* **EXTRACTED TEXT**:
____
Chinky Beach Tel-Aviv

Tel-Aviv, June 13th 2006

 

Until I moved from Ramat-Aviv to the south of the city I had to face the ordeal of driving in the traffic to reach my favorite beach on the Tel-Aviv seashore.  It was a costly, taxing experience although it provided me with an interesting challenge, consisting in avoiding paying the 15 NIS (New Israeli Shekels) of the private car park conveniently located across the overcrowded beach.  (I managed to do it twice in fourteen months, which provided me with intense pleasure at having beaten the system and defrauded the parking owner of 6,66 US dollars!)

 

Less than one hundred yards from my apartment, "Chinky Beach" appeared to be the logical place to go and bake under the Israeli sun.  Located at the end of the "taielet" the beach is accessible to normal human beings from Sunday morning until Friday at thre in the afternoon.  From Friday at 3:01 pm until Saturday evening, forget it, unless you do not belong to the "normal human being" group and you specifically enjoy having a limited view of the see, love stepping in dog excrement or in soiled diapers and appreciate the bathing and swimming commands and orders coming through a loudspeaker from the military-like observation shack normally operated by the municipality of Tel-Aviv!  "Ladies and gentlemen, there is no life guard on duty and swimming is forbidden!" - of course the thousands of beachgoers completely ignore the warnings and pretty soon swimmers and surfers find themselves attempting to survive  together while escaping collision with toddlers and grandmothers (the parents are on the beach having a beer while talking into their mobile phone). Needless to say that from Friday pm till Sunday am, I am on my eighth floor terrace, monitoring the movements on the beach with my binoculars, thoroughly enjoying the space of sixty square meter sundeck   drinking pastis and pitying those who have elected to stack-up on the sand (and I use the expression "stack-up" on purpose).
____
* **INFORMATION SHOWN**:
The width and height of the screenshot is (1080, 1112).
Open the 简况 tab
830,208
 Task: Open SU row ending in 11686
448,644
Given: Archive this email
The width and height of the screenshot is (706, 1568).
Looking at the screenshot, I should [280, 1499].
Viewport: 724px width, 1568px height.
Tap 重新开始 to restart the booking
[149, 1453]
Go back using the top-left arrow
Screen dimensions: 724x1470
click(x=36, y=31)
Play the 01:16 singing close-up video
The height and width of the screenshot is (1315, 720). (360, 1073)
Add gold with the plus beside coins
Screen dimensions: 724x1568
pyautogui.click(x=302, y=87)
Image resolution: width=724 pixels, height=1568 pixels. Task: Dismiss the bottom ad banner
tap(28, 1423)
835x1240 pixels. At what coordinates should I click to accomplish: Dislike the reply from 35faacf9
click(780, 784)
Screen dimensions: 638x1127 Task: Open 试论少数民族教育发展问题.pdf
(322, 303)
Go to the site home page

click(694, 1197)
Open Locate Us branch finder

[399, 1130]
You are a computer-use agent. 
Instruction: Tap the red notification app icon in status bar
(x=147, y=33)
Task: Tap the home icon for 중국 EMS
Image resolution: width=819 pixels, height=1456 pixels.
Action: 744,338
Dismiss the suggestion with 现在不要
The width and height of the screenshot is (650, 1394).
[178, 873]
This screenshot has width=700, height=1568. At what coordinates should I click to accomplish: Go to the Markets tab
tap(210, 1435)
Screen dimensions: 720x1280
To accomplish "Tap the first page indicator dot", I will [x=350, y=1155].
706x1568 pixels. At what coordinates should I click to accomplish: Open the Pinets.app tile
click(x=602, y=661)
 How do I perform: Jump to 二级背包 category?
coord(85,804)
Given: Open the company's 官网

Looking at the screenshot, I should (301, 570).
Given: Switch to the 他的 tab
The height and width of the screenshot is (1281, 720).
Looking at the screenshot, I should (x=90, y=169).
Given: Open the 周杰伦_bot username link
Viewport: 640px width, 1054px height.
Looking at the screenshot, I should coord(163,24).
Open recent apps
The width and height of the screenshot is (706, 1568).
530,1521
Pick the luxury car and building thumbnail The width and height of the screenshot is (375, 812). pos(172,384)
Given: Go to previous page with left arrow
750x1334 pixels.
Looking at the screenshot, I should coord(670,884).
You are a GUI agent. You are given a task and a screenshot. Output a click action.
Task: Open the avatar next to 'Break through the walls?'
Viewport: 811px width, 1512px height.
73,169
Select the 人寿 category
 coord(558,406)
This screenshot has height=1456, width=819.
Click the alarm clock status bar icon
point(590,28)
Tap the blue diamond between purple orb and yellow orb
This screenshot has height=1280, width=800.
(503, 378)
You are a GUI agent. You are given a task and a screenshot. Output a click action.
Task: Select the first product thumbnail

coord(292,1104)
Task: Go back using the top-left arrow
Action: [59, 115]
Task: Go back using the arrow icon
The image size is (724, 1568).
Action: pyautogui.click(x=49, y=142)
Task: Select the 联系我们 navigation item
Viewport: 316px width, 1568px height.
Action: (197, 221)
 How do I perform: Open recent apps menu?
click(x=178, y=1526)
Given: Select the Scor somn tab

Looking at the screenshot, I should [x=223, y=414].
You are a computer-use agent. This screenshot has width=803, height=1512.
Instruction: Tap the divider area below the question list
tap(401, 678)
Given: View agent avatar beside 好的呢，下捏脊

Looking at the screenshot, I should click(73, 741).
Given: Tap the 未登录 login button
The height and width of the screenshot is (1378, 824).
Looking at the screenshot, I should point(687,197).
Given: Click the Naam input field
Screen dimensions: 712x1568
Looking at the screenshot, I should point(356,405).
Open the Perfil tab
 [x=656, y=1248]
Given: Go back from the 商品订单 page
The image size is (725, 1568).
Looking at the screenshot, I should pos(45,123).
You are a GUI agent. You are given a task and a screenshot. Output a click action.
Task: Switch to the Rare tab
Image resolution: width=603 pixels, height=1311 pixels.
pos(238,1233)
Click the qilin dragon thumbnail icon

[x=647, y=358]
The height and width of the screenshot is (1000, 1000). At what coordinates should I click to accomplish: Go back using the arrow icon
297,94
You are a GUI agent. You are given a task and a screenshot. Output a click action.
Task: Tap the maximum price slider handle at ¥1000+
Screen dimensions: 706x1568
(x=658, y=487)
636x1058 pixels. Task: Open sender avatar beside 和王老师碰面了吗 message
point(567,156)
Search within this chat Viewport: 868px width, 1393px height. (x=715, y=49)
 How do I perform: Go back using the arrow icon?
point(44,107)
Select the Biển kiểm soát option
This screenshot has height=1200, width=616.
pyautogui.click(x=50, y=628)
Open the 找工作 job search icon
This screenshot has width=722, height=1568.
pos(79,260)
____
* **GIVEN PROBLEM 1**:
List each day of the week that the Chinky Beach text names.
* **GIVEN PROBLEM 2**:
Carry on the Chinky Beach text from its final sentence, keeping its first-person voice and wry tone.

* **REPLY 1**:
Sunday, Friday, Saturday

* **REPLY 2**:
 

At the very end of Chinky Beach is a small beach restaurant with a very rude owner.  While patrons are seating inside trying to eat their salads the landlord walks around the place screaming food orders for the next business day through a mobile telephone while now and then he shuffles a pile of paperwork and invoices conveniently laid out in the open for everyone to see.  Patrons have to scream in order to hold even the minimal conversation.  Having survived a couple of lunch ordeals in that place I now only set foot in that shop when I am in urgent need of a retiring place (price tag, 1 NIS) or when one of the kids desperately want a mango sherbet on a stick .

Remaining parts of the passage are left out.